首都キーウの街並み。空襲警報が鳴ること以外は戦時中とは思えないほどだったという(ERIKOさん提供)
爆撃を受けたザポロジエの学校。爆撃は夜で、宿直の教諭が犠牲になった(ERIKOさん提供)

平和より勝利を

 何より衝撃を受けたのは、現地の人に「早く平和になってほしいですね」と言葉を掛けたときに返ってきた一言だ。「平和ではなく勝利を」。1人や2人ではない。話を聞いた人の多くが「この戦争が終わってほしい」ではなく「この戦争に勝ってほしい」と願っていた。大国の脅威にさらされ、絶えず戦禍に見舞われてきたウクライナ。国民に強く根付く「勝利の後にしか平和はない」という意識を垣間見た気がした。

 滞在先家族の言葉も心に焼き付いている。「私が悲しむと負けたみたいになる。弟の死が報われない」。その女性は実の弟が前線で戦死。だが弟の話をする際も全く悲しむ様子を見せなかった。ERIKOさんは「個人の悲しみは戦争が終わった後にしか来ないのかもしれない」と推し量った。

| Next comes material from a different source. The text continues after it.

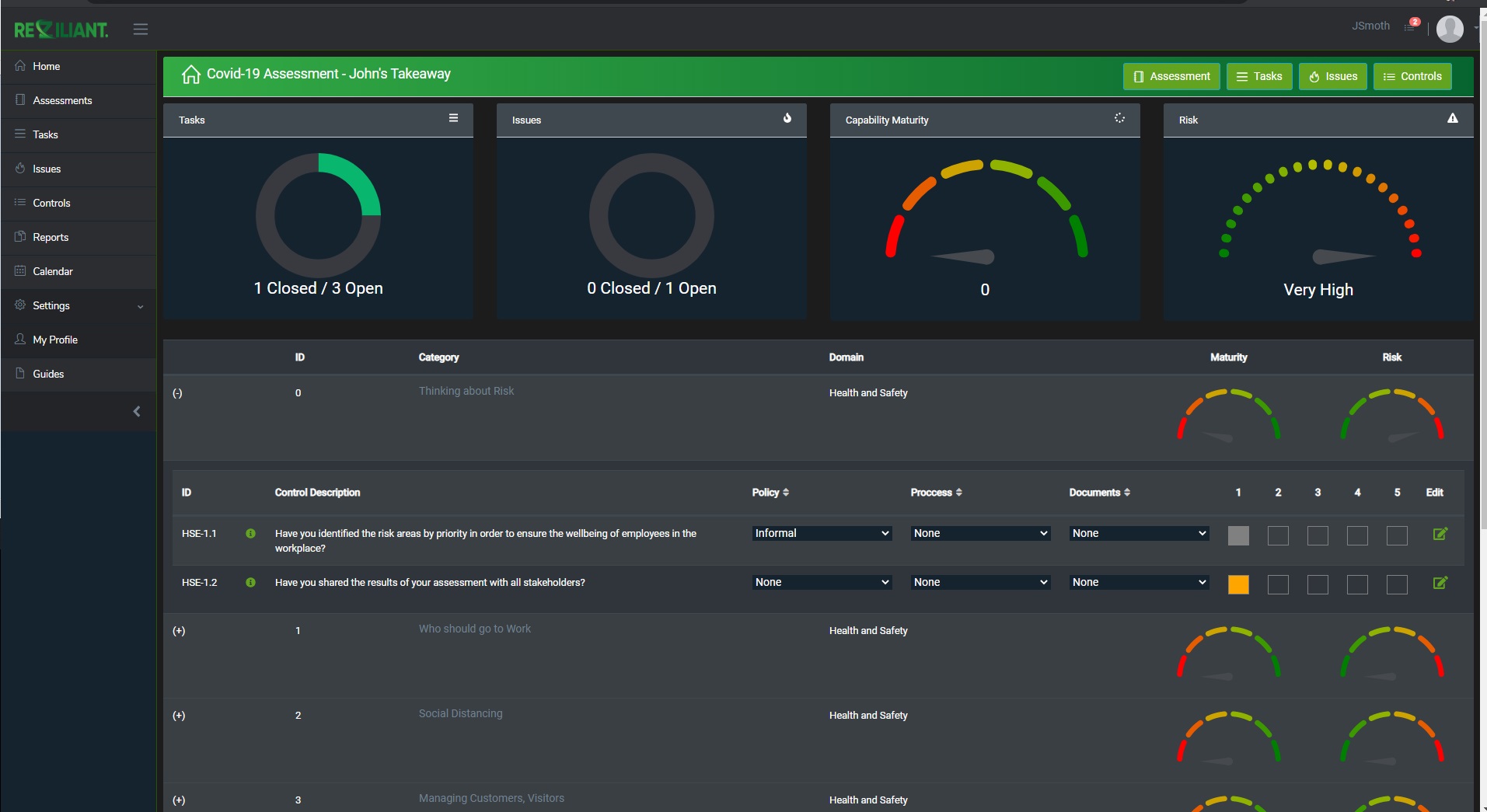Click the Assessment button in green header
This screenshot has height=812, width=1487.
tap(1171, 76)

クロピヴニツキーにある戦死者の墓地。墓にウクライナ国旗が立てられている(ERIKOさん提供)
一般家庭のキッチンにある保存庫。戦争を機にシェルターとして使われるようになった(ERIKOさん提供)

 戦時下でも気丈に振る舞い、たくましく生活しているように見えるウクライナ国民だったが、不意にこぼす言葉には疲労感がにじんだ。「もう戦争に疲れた」。毎日のように発射されるミサイル、響く警報。昼夜問わず気を張った状態が続いている。精神衛生上、スマートフォンの警報アプリを切っている人や戦争のニュースを見ないようにしている人もいたという。

 現地で直接話した全員が発した言葉がある。「戦争が起こるとは全く思わなかった」。ERIKOさんは「日本も例外ではない」と警鐘を鳴らす。

 ERIKOさんは今回の滞在を「これまでの中でも最も強烈な経験の一つだった」と振り返る。今回の経験を書籍などで発信しようと考えている。